Problem requirements
Look through the data below and say how many of its lines contain "value", adding nothing else.

(Beginning of Recorded data)

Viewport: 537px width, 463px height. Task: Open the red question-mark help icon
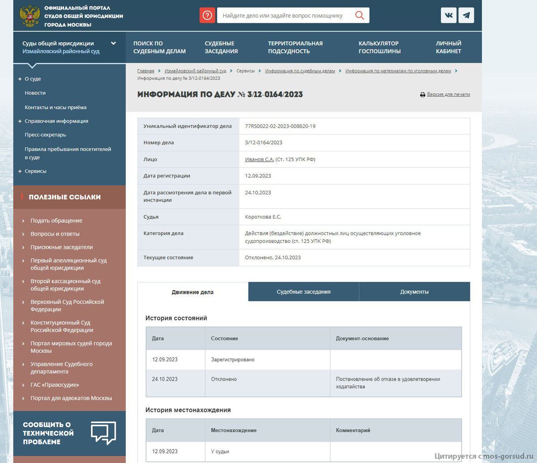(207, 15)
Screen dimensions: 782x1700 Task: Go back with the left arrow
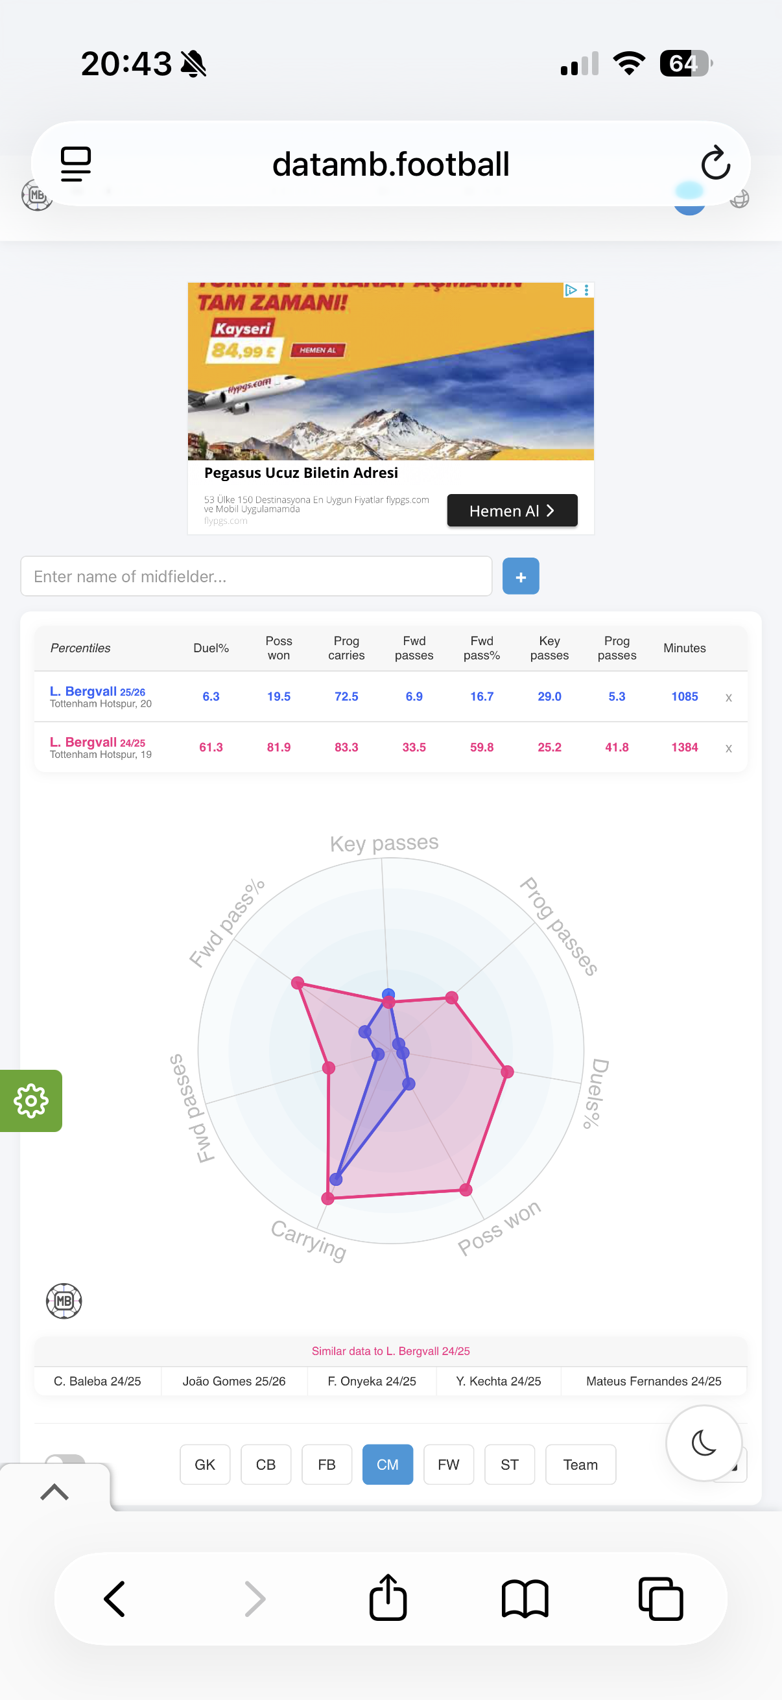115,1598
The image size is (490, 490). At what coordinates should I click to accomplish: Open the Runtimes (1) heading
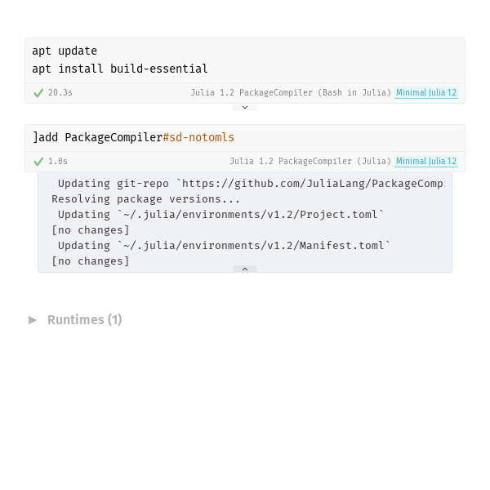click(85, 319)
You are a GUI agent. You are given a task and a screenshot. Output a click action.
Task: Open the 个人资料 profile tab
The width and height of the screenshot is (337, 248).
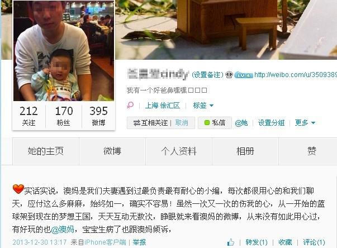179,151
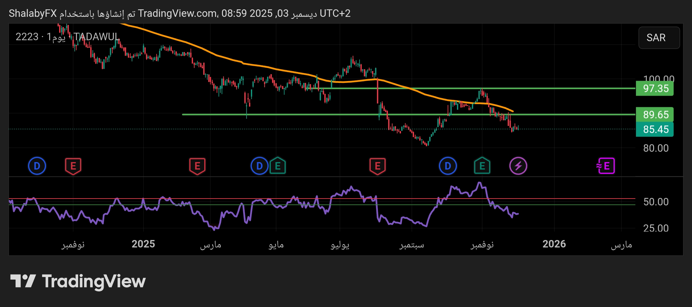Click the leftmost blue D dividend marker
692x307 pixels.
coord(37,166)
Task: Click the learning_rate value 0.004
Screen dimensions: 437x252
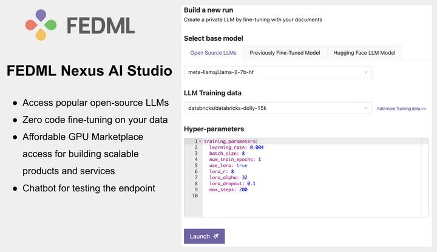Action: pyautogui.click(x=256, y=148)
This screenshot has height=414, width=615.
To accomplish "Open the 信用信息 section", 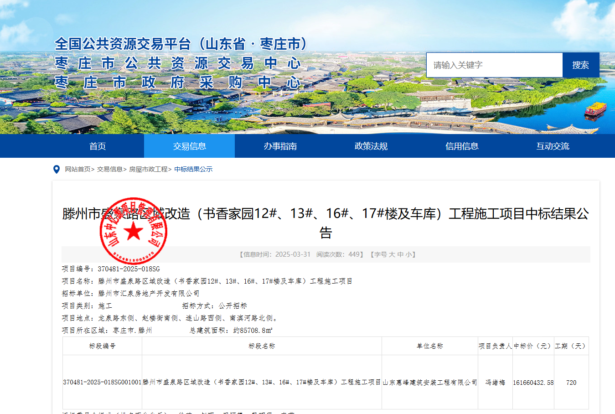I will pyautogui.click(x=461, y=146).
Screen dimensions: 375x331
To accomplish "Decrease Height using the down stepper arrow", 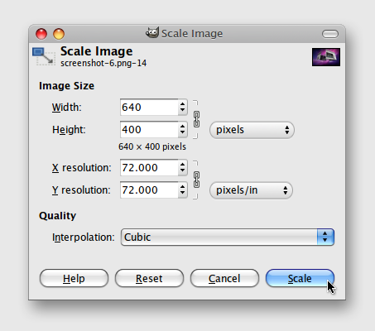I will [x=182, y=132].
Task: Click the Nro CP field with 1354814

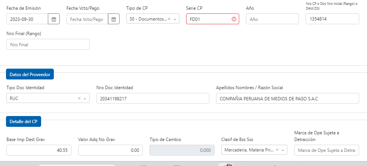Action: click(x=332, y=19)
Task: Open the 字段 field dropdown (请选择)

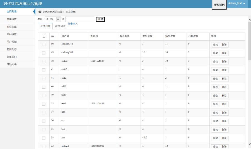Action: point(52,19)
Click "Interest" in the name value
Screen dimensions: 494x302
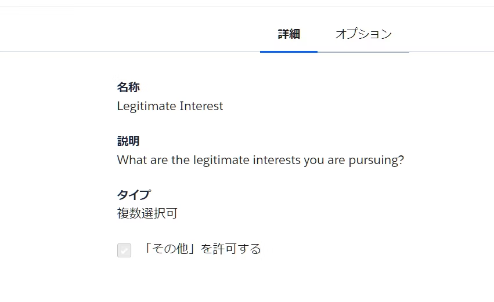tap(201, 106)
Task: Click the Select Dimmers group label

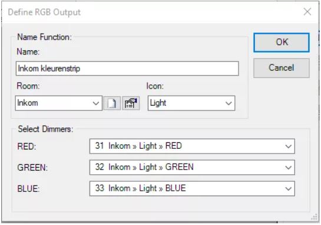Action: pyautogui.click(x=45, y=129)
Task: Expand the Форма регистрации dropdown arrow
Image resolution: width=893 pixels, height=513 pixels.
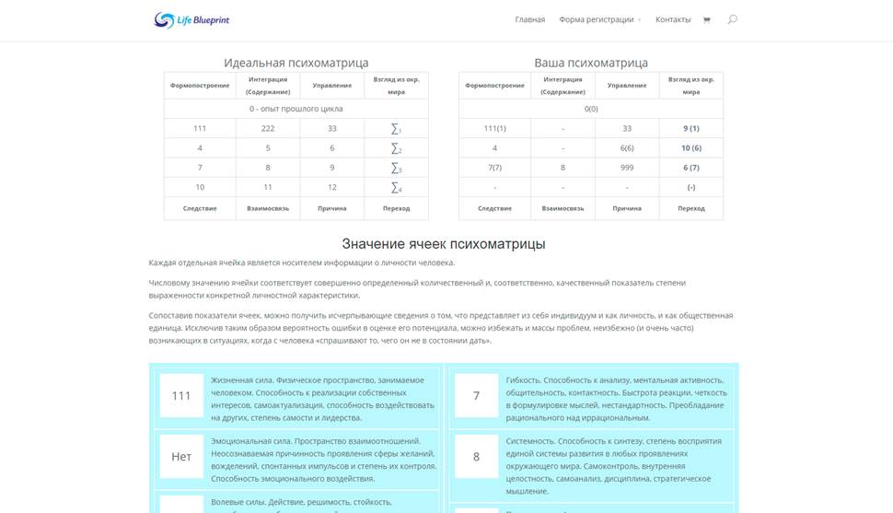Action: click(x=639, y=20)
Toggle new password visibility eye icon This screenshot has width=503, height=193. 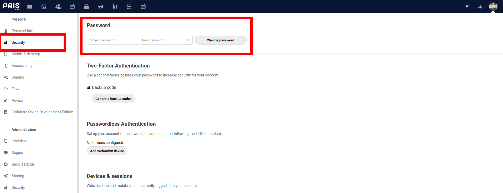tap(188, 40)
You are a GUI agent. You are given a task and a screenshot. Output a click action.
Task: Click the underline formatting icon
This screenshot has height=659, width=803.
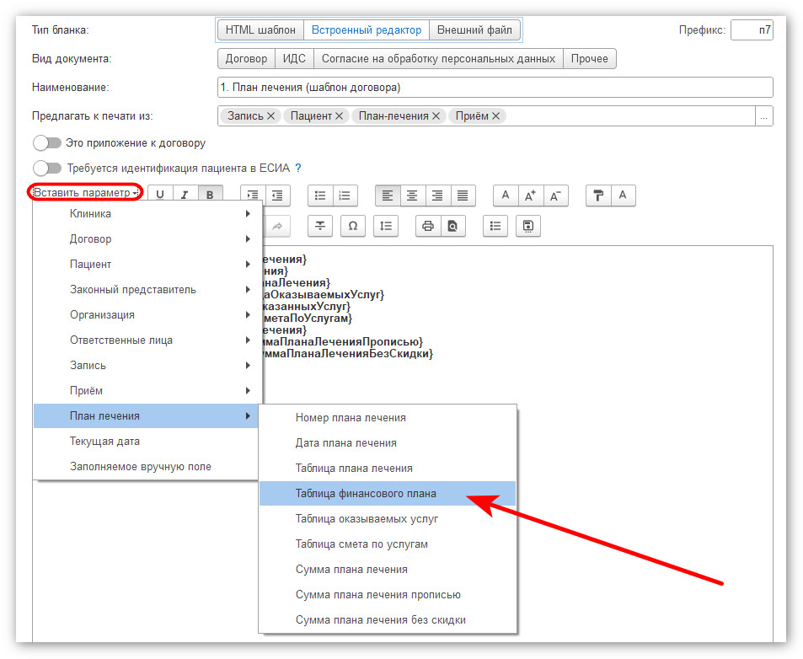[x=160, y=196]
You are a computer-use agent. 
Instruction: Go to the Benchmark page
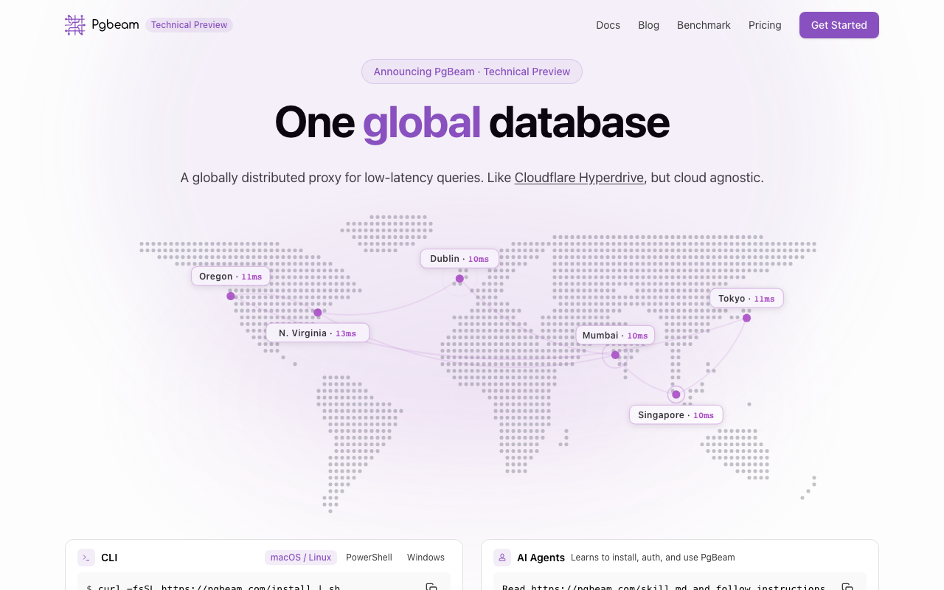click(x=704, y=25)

(End of Recorded data)

Answer area
2